Swedish news agency TT on Monday said Vattenfall, the Swedish state-owned utility group, and German utility Uniper finalized the permanent closure of the 852-MW Ringhals 2 reactor. The two groups had said in 2015 they planned to close the unit, citing rising maintenance costs and profitability concerns.

“It’s clear that there’s a bit of a sad feeling at the moment,” Lars Bjornkvist, project manager overseeing the Ringhals 2 closure, told TT on Monday. The plant is located about 40 miles south of Goteborg, the nation’s second-largest city.

Vattenfall and Uniper also have said they will shut down the Ringhals 1 reactor by year-end 2020. The other two units at Ringhals are expected to remain in service for at least another 20 to 30 years. Unit 4 was named a POWER Top Plant in 2017.

Vattenfall had planned to operate Units 1 and 2 until 2025, but in September 2015 said investment in the units would end after 2017, resulting in savings of about $200 million. The company at the time said it planned to invest about $100 million to make upgrades to Units 3 and 4 to keep those reactors operating.

Unit 1 at Ringhals, a boiling water reactor, began operation in early 1976. Unit 2, a Westinghouse pressurized water reactor, entered service in 1975. Units 3 and 4, also pressurized water reactors, came online in 1981 and 1983, respectively.

The closure of Ringhals 2 leaves Sweden with seven reactors in commercial operation at three plants: three at Ringhals, three at Forsmark, and one at Oskarshamn. Nuclear power accounts for about 40% of Sweden’s electricity.

Swedish lawmakers in 2010 said the government would allow utilities to replace the country’s existing nuclear reactors with new ones. However, the nation’s nuclear plant operators have for years decried the impact of Sweden’s tax on nuclear generation capacity, saying that regulations on safety requirements have made nuclear power unprofitable. Lawmakers in 2016 said the tax would end on Dec. 31, 2019, but decisions on reactor closures are already in place.

TT reported Monday that Ringhals 1 and 2 will be demolished by year-end 2022. Decommissioning of both units is expected to last at least eight years.

‘Energy Transition’ Plan in Germany

The German government’s “energy transition” plan, known as Energiewende and designed to make the country carbon-neutral by 2050, calls for the country to replace thermal power generation, including output from coal, nuclear, and natural gas plants, with renewable energy over the next several years. The plan includes the closure of all the country’s nuclear reactors—there are six nuclear plants still in service—by year-end 2022, and lawmakers earlier this year said the country would end all coal-fired power output by 2038 at the latest.

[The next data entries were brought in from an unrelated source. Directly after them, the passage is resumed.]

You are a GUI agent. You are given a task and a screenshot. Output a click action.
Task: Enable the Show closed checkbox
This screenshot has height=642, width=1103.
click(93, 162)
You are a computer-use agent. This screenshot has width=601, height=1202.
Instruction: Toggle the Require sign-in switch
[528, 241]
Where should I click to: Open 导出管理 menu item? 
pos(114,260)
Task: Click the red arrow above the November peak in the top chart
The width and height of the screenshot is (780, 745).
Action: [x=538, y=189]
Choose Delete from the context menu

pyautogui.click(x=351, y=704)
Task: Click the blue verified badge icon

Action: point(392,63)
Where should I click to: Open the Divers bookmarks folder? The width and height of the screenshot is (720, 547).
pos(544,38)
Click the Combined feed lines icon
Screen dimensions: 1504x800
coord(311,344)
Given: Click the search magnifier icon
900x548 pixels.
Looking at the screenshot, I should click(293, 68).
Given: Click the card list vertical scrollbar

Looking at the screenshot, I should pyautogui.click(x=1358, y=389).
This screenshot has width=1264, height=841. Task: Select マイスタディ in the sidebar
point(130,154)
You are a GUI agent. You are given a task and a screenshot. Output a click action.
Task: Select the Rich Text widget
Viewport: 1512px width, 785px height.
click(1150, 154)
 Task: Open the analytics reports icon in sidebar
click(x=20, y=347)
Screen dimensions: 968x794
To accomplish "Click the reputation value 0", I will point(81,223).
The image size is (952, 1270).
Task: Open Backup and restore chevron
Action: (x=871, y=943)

Opponents of the plan have said removing thermal generation will endanger the country’s energy security and make it reliant on imported power from neighboring countries, including those with nuclear, coal, and gas plants.

The Fraunhofer Institute, a German research organization, said renewable energy including solar and wind accounted for more than 47% of Germany’s power consumption in the first half of 2019.

The remaining operating unit at Philippsburg closed Tuesday was a 1,468-MW pressurized water reactor. It entered commercial operation in 1984. It is located 62 miles south of Frankfurt, near the border with France. Unit 1 at the plant was shuttered in 2011, just after German lawmakers said the country would phase out nuclear power in the wake of the Fukushima nuclear power plant disaster in Japan.